Ms. Hepner will have a strong hand on council. Her Surrey First party took all eight seats.
She told reporters she will be sworn in on December 8.
The mayor-elect said she thought her message about the city being at a crossroads where growth might be at risk appeared to resonate with voters.
Ms. Hepner said she feels very comfortable filling the shoes of the popular Ms. Watts, who introduced her when she appeared for a brief victory speech before a raucous crowd.
"The legacy of Dianne Watts is strong but it takes a team to make a legacy and I was part of that team," she said.

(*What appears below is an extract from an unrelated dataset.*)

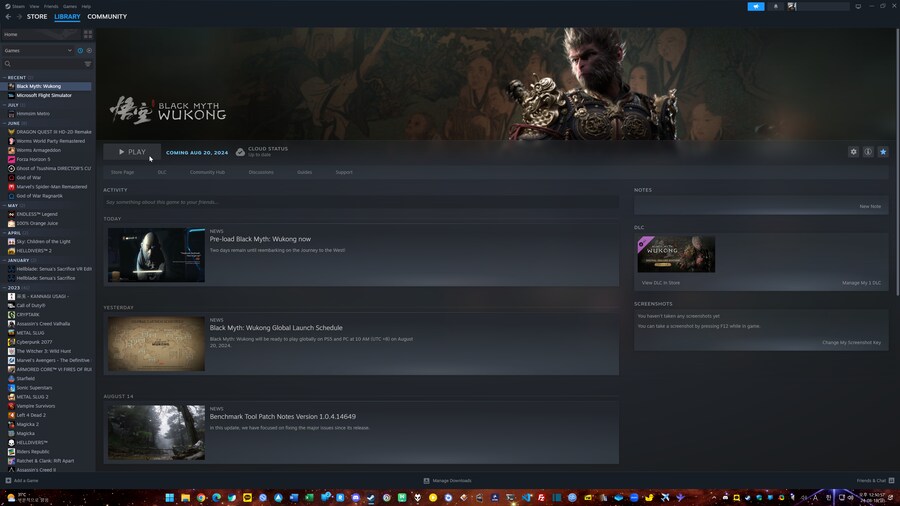Click the back navigation arrow
Image resolution: width=900 pixels, height=506 pixels.
click(8, 17)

Ms. Hepner said her immediate priorities include meeting with the city manager to work on the paperwork for Surrey to get 147 more RCMP officers – a campaign pledge she made to a city that has been troubled by a surge of crime in the past year.

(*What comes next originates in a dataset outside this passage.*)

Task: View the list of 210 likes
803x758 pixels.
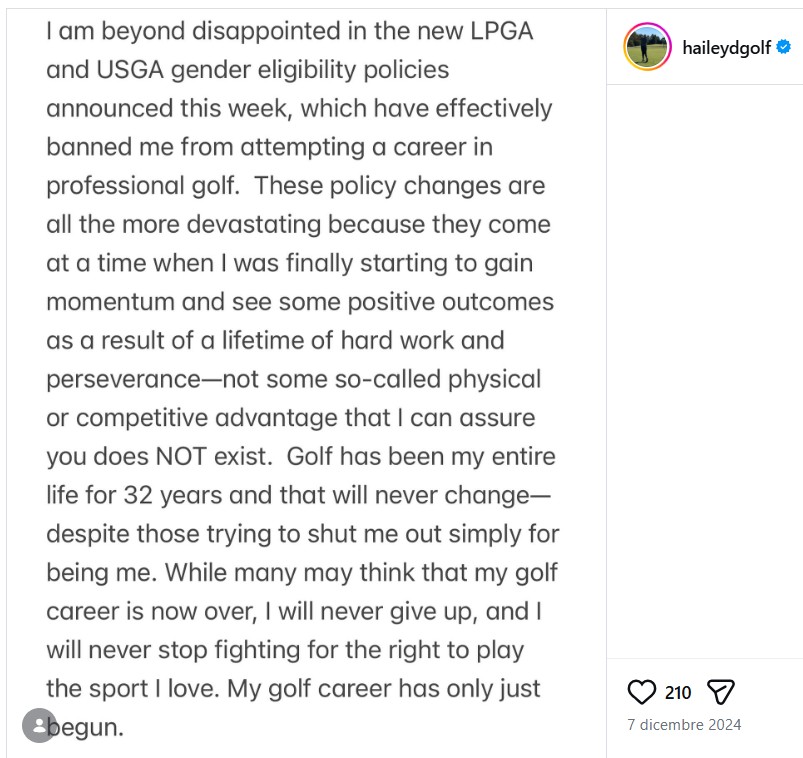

Ms. Hepner also campaigned on continuing the policies that have seen Surrey through massive growth in the last decade. The city of about half a million people southeast of Vancouver is growing at a rate of about 1,000 people a month and is expected to exceed Vancouver in population in three decades.
Like other mayoral candidates in this election, Ms. Hepner promised a hard line on fighting crime – a key concern for voters after such incidents as last December's fatal assault on a woman awaiting her son at a hockey arena and the recent murder of a 17-year-old girl walking home one night. Suspects have been charged in both cases. All of the candidates promised to boost in the number of Mounties for the city.
Ms. Hepner's win Saturday night means she now has the top political job in a city where she spent about 20 years as a civil servant, becoming economic-development manager before she was elected to city council in 2005.
Ms. Hepner won over a field of six other mayoral rivals of which two were considered her most serious rivals.
Former Surrey mayor Doug McCallum was attempting a political comeback a decade after voters ousted him from office.
And city councillor Barinder Rasode was seeking the mayoralty after breaking away from Surrey First, arguing the party was not effectively responding to community concerns about crime. Ms. Rasode was first elected to council under the Surrey First banner in 2008. Had Ms. Rasode won, she would have been Surrey's first Sikh mayor.